What's more, it is much grander than anyone ever realized with three tiers of stone stairs on three sides that allow easy access to the water. Each group of steps is separated by narrow landings. The pool is about 225 feet long. The Pool of Siloam is not only a holy site for Christians, but also Jews. In ancient times, Jews who made their annual pilgrimages to Jerusalem gathered at this very reservoir. Since Jesus was a Jew it would have been natural for him to have gone here, too. Scholars have long said that the place didn't exist and was just created by John as the setting for Jesus' miracle when he cured the blind man. A gospel that was thought to be "pure theology is now shown to be grounded in history," New Testament scholar James H. Charlesworth of the Princeton Theological Seminary told the L.A. Times.

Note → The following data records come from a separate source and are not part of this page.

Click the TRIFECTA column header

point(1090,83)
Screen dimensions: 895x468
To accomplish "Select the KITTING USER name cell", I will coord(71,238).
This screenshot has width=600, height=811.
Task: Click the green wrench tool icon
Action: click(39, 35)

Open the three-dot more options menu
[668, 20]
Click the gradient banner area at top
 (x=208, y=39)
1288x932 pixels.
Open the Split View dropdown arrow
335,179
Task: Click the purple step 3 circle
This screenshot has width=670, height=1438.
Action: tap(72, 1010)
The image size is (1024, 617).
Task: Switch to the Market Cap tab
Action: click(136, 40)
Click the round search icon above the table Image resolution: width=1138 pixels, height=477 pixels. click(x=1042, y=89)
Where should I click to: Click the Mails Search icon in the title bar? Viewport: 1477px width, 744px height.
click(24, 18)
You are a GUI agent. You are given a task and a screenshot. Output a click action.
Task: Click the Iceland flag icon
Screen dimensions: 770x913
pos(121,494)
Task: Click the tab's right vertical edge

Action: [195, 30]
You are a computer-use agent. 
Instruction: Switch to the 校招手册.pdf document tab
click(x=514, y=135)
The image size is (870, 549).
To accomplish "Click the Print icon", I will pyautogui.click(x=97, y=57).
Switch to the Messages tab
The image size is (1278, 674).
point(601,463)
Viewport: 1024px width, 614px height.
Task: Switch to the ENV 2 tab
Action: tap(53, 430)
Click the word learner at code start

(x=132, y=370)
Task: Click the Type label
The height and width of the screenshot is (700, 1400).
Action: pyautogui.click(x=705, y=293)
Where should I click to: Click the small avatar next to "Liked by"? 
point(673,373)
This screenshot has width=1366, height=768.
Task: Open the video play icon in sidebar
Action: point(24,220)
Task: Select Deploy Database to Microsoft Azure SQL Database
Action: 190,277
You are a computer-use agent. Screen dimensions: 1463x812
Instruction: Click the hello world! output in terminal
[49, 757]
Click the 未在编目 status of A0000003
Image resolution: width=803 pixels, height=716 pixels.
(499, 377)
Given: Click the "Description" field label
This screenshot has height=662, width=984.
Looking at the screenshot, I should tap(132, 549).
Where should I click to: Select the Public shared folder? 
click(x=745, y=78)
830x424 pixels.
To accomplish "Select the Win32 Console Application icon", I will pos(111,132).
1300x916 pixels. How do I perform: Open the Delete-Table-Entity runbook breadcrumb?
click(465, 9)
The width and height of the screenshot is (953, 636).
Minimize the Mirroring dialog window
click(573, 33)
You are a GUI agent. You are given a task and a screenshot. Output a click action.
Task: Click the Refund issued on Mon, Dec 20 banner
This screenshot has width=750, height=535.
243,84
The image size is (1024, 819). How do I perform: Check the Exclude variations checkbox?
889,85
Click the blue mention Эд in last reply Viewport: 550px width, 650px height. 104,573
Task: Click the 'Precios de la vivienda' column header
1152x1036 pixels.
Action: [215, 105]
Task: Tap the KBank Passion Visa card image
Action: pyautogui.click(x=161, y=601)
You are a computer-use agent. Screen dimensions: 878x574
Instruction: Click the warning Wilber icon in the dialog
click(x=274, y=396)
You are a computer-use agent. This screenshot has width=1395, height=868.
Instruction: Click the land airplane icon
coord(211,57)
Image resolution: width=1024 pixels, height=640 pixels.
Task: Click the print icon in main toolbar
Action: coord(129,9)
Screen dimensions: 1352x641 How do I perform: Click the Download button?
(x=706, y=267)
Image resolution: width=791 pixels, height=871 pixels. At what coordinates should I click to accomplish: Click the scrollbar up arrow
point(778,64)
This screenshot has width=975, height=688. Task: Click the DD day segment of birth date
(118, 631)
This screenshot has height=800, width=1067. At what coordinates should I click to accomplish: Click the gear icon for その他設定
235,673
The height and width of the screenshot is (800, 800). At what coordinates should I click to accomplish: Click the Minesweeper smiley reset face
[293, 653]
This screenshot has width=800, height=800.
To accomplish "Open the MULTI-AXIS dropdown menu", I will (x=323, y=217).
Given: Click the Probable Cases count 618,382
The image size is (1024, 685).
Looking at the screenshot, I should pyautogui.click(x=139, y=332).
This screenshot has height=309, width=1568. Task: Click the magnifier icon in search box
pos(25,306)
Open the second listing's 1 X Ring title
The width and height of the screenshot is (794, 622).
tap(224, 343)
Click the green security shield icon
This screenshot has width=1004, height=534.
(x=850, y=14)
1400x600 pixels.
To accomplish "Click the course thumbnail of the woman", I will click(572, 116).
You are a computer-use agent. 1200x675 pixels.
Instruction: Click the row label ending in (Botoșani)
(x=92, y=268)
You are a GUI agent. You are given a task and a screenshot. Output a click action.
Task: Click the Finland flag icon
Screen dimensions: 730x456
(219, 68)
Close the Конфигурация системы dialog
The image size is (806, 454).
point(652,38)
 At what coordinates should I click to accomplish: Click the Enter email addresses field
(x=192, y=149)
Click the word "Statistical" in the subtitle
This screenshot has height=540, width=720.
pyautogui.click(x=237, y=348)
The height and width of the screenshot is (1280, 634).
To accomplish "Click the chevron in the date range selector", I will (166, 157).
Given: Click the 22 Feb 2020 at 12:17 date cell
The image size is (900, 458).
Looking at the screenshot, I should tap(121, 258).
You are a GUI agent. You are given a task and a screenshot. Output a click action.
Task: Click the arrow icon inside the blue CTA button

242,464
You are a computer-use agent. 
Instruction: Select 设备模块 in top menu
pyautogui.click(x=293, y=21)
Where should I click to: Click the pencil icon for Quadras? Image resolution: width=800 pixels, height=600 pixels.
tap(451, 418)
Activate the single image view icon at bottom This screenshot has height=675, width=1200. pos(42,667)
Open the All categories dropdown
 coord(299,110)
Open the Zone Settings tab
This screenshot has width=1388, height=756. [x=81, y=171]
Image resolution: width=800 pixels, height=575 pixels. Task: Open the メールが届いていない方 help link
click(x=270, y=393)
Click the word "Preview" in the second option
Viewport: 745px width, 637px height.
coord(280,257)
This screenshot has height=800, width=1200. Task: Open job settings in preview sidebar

Hezekiah built the pool to provide a safe water supply to the people of Jerusalem in case they were attacked by the Assyrians. The workers also built a tunnel measuring 1,750 feet under the City of David that connected to the Gihon Spring in the adjacent and less vulnerable Kidron Valley. This pool was destroyed in 586 BC by Babylonian King Nebuchadnezzar, but rebuilt in the 1st century BC before being destroyed again in 70 AD by Titus, the man who would become the Roman emperor.

Fast forward to the fall of 2004: When the men repairing the sewer line uncovered two steps, the work stopped so the antiquities' experts could have a look. They didn't have to look long before they were "100 percent sure it was the Siloam Pool," Eli Shukron of the Israel Antiquities Authority told the L.A. Times. How could they be so sure? When the workmen crafted the steps centuries ago, they buried four coins in the plaster, all of which date from 103 to 76 BC. In addition, in the soil in one corner of the pool, the archaeologists found a dozen coins that date from 66 to 70 AD, indicating that the pool was being filled in at that time.